Normally, we don't go to any great length to identify criminals (of any kind, really). We don't report neighborhood crimes of any kind - murder, rape, burglary, hit and run, DUI. We are not your go-to source for news, and we are not in the habit of breaking stories.
That, simply put, is not our bag. That's not what we do. We seek levity where we can hold it, and approach subjects of gravity with caution, tact, and certainty.
There are swarms of worthy content for the news purposes we've listed above, and as apt curators, we can point you in more than one right direction.
That said, we need to talk about this weekend, what has happened this morning, and what will happen tomorrow, the next day, and days beyond that.
As of 11:23 a.m. Monday morning, Ahmad Khan Rahami, the primary suspect believed to be behind the bombings in Chelsea, Saturday night, Elizabeth, NJ Monday morning, and possibly even in Seaside Park, NJ on Saturday, has been apprehended following a shootout in Linden, NJ, according to CNN.
Again, normally, we don't go to any great length to harp on the identities of criminals and terrorists.
We abide by a strict moral obligation to protect and honor those lives―and their families―affected by terror rather than play into the spectacle that woefully elevates terrorist into celebrity by putting errant names to often misreported faces; feeding fires where none should burn, lending way to a greater madness in a time with more questions than answers.
But as such has passed― a suspected villain caught, the deed done, and justice underway―we must steer clear of the greater misstep which is to live in the state of fear greater than that which we have already faced.
Generally speaking, we do not preside over all spokes of the news cycle, and for that, fortunately, we're not in the habit of misreporting. We tread lightly, and advise accordingly.
And back to what we're in the habit of doing, normally, we'd take this time only to inspire, comfort, extend our thoughts and prayers for all affected, and do our best to carry on while the situation works itself out.
But the very fact that a suspect has been caught demands that we do more because still more is required of each and every one of us. Patience. Compassion. Understanding. Patience.
It's really hard to know what exactly to do, but here's what we, as New Yorkers, are not doing today, tomorrow, the next day, and days beyond that.
1. Responding with hate
We're little more than one week removed from observing a somber 15-year reflection on the attacks of September 11th, 2001. Many New Yorkers still remember the moment with the great pain it requires.
Many new-New Yorkers know only so much as the media has provided: never the whole picture, but still painful in its fractured retelling. Saturday night, many felt this twinge of panic and hopelessness once more; others, for the very first time.
What was never mistaken was how admirably New Yorkers responded in the days, weeks, months, and years after the attack. But what we forget about is the anger and disdain with which we also respond in our own communities.

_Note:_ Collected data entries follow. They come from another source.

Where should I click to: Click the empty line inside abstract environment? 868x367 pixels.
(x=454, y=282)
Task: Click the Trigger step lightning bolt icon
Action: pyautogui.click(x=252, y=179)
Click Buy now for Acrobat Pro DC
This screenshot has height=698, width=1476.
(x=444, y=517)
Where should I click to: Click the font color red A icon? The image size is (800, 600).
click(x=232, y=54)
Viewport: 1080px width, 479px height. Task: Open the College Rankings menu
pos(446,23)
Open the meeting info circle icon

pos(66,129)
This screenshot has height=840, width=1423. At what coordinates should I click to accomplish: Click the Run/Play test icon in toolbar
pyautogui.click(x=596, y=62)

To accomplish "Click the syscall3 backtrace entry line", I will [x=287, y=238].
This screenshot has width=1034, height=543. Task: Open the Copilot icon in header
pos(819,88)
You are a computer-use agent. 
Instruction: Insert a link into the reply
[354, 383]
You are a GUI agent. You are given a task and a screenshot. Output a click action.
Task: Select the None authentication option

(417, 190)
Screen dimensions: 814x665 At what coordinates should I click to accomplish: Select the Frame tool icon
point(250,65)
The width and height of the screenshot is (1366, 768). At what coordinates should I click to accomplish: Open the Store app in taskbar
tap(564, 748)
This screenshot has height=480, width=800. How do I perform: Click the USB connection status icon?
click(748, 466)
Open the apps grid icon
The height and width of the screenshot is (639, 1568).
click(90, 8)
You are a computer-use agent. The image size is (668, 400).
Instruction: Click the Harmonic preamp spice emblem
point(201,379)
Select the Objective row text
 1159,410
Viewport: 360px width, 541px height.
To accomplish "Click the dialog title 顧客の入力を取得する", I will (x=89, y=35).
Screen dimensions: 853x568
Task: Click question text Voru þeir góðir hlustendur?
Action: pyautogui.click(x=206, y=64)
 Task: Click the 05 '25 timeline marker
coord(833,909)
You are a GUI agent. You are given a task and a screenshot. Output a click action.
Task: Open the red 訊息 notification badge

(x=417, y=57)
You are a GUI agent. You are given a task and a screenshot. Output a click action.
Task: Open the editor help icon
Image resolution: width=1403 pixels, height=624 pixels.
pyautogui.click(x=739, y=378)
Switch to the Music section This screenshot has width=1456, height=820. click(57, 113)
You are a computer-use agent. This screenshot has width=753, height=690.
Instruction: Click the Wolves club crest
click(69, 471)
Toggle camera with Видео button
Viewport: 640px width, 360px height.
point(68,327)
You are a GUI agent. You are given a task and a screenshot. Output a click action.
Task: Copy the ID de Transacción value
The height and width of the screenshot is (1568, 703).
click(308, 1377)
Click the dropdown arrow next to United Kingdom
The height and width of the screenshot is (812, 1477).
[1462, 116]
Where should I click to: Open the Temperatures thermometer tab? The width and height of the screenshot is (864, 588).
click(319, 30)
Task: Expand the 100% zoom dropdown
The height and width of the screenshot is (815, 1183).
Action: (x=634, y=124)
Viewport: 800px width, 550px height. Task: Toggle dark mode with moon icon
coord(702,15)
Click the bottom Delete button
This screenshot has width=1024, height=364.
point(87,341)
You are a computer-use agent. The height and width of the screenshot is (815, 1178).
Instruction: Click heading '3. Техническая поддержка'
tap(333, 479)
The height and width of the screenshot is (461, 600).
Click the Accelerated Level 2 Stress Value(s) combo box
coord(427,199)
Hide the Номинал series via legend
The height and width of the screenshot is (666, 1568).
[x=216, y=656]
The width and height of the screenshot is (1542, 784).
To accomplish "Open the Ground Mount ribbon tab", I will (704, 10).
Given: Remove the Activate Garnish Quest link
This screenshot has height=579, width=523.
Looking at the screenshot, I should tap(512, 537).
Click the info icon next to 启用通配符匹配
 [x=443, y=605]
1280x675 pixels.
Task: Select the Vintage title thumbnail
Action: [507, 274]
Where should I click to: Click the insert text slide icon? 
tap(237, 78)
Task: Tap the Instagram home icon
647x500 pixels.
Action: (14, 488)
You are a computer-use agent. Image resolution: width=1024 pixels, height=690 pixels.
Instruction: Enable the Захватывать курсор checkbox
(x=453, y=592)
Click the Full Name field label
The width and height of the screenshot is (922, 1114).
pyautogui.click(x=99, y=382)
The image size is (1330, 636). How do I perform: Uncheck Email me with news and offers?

There's this, which will give you a small glimpse into the various hate crimes wrongfully perpetrated against Muslim Americans. Of course, that only goes back to 2011. How about this, from last week? Or this, two days earlier?
As long as we continue to identify Islamic extremists as representative of the entire religion of Islam, we will not have peace.
As long as our reaction to terror is with terror, we will not have peace. As long as hate inspires more hate, we will not have peace.
2. Responding to divisive politics
In case you were unaware, there's a Presidential debate next Monday. It's the first time we'll see Hillary Clinton and Donald Trump face off against each other. Regardless of how you feel about 3rd party voting, this is the battle for the lesser of two evils.
The events of this weekend (and we absolutely cannot forget the horrific events in Minnesota) are going to be the platform on which both candidates will try to unite Americans across their respective aisles.
And this is American politics at its absolutely most grotesque. If there's any reason not to watch this first debate, it's the events of this weekend.
Terrorism is neither a Liberal nor a Conservative issue. Shit, it's not even an American issue.
It's a global issue, and we need to stop pretending that A) America is the lone global power that can destroy it, B) either Clinton or Trump are people we want leading any charge like that.
3. Hiding in fear
Let's try this again.
Terrorism is neither a Liberal nor a Conservative issue. It's not even an American issue. Terrorism is a global crisis, and one that survives well beyond the grief that follows.
And grief is hard. Pain is hard. But our pain is rarely our own.
There's an inherent selfishness that comes with grief, one that is always forgiven, yet rarely acknowledged. When I say selfishness, know that, for a time, there's nothing wrong with that. But we have to remember to move outward―not forward, but beyond ourselves.
Our pain is not singular or special or sacred or unique or incurable. Our pain is shared by every man, woman, and child cast out of their own home and into uncertainty. Again, terrorism is a global crisis, and for that reason, we move out into the world and repair the damage that has been done.
4. Stopping what we're doing
Even when there's terrorism, Black Lives Matter.
Even when there's terrorism, LGBTQ lives matter.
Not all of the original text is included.